Ao responder que não conhecia tal pessoa, o fiscal insistiu várias vezes na mesma pergunta. Sànchez respondeu que dava para verificar que tal correio não havia sido lido e tampouco havia sido enviada resposta ao interlocutor. Com a insistência do promotor, Sànchez sapecou a resposta que atingiu o presidente do julgamento, o juiz Manuel Marchena.
“Perdão, não quero ser impertinente. Mas há mensagens de Whatsapp que foram enviadas e comprometeram o bom nome e a dignidade do presidente desta sala. E ele respondeu que não sabia nada destas mensagens”, disse. Sànchez se referia à divulgação de mensagens de Ignacio Cosidó, que insinuava que o Tribunal Supremo, responsável pelo julgamento dos independentistas, estava controlados pelo Partido Popular (PP) e pelo Partido Socialista Obrero Espanhol (PSOE). O que deu margens a comentários sobre a submissão da justiça aos partidos que controlam a política na Espanha.
Periodistes internacionals veuen “febles” les acusacions als presos polítics via @elnacionalcat https://t.co/GD9VNE891Z
— José Antich (@joseantich) 22 de fevereiro de 2019
O depoimento de Sànchez, somado aos testemunhos do presos ouvidos desde o início do julgamento, em 12 de fevereiro, tem levantado dúvidas sobre a solidez das acusação contra os líderes catalães, que juntos podem pegar até 200 anos de prisão pelas acusações de rebelião, sedição e malversação de fundos públicos. Há informações que até entre os jornalistas de Madri, sempre virulentos quando se trata de escrever sobre os independentistas, começaram a questionar o relato da acusação. Entre os observadores internacionais de diversos países que assistem ao julgamento também há questionamentos, bem como entre jornalistas internacionais que cobrem o caso.

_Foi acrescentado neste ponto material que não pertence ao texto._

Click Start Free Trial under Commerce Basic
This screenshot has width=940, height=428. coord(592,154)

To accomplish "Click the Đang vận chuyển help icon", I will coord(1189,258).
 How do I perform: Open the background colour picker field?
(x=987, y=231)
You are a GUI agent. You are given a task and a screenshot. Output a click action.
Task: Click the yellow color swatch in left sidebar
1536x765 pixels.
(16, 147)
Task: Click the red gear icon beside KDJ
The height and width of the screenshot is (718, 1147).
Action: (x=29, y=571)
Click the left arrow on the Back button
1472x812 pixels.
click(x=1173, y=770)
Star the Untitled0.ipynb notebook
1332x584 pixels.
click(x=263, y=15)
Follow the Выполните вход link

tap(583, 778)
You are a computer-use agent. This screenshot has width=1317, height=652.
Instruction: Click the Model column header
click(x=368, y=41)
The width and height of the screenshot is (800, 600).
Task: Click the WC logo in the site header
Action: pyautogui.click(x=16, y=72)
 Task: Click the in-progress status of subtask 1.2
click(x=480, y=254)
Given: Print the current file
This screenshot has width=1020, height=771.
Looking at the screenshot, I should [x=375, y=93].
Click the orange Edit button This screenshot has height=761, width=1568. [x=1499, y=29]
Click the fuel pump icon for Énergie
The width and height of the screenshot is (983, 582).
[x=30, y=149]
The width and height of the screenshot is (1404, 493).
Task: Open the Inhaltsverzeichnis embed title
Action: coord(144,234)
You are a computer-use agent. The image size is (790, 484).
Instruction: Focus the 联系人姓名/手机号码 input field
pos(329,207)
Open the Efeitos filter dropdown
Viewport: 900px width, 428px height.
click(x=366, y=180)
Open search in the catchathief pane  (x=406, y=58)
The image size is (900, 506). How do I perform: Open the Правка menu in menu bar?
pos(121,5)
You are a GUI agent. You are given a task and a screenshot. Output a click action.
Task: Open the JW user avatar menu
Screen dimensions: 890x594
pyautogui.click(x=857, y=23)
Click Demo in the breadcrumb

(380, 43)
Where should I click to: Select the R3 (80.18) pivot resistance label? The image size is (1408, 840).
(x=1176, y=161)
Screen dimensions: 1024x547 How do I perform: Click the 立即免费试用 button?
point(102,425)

DEPOIMENTOS – Esta semana também depuseram Jordi Turull, Raül Romeva, Josep Rull, Dolors Bassa, Meritxell Borràs, Carles Mundó e Santi Vila, todos ex-secretários do governo catalão. Na próxima semana estão previstos os depoimentos do presidente da Òmnium Cultural, Jordi Sânchez, e da ex-presidente do Parlamento, Carme Forcadell. Na primeira semana depuseram o ex-vice-presidente Oriol Junqueras e o ex-secretário Joaquim Forn.